Molecular engineering of metal-free perovskite MDABCO-NH4I3 towards enhanced ferroelectric polarization

TL;DR

This paper uses first-principles calculations to establish a design rule based on molecular dipole moments, guiding the development of high-performance metal-free perovskite ferroelectrics.

Contribution

It introduces a molecular dipole guided design principle for molecular ferroelectrics, validated through computational methods, advancing the discovery of high-performance materials.

Findings

Molecular dipole moments are crucial for ferroelectric performance.

A new design rule for molecular ferroelectrics is proposed.
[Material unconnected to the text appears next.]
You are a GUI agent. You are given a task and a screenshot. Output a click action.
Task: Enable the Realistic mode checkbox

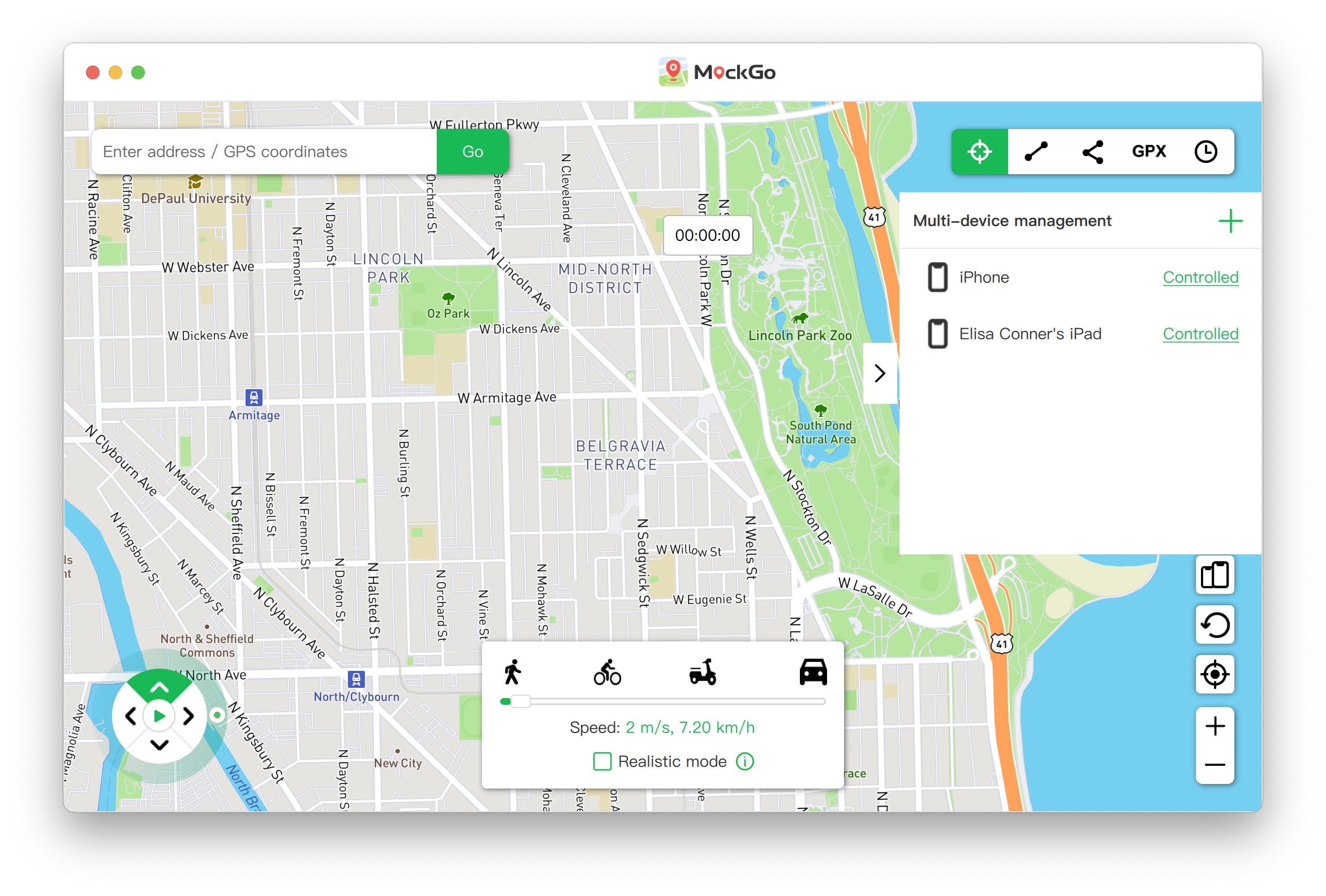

The design rule is validated by first-principles calculations.

Abstract

Molecular ferroelectrics have attracted increasing interests over the past decade due to mechanical flexibility, chemical diversity, environmental friendliness, easy-processing, and lightness. The performance of molecular ferroelectrics is approaching more and more competitive to their inorganic counterparts. Despite the chemical diversity and tunability of the molecular cations or anions, molecular ferroelectrics are not abundant. In particular, physical directed design principles for new discovery or performance optimization are still lacking. Here, through first-principles calculations, we firstly reveal the importance of the molecular dipole moment of the polar cations in a molecular perovskite ferroelectric, and then propose a molecular dipole guided design rule for high-performance molecular ferroelectrics. Finally, the rule is validated by first-principles calculations. We anticipate that the rule is very useful in the field urging for new and high-performance molecular ferroelectrics.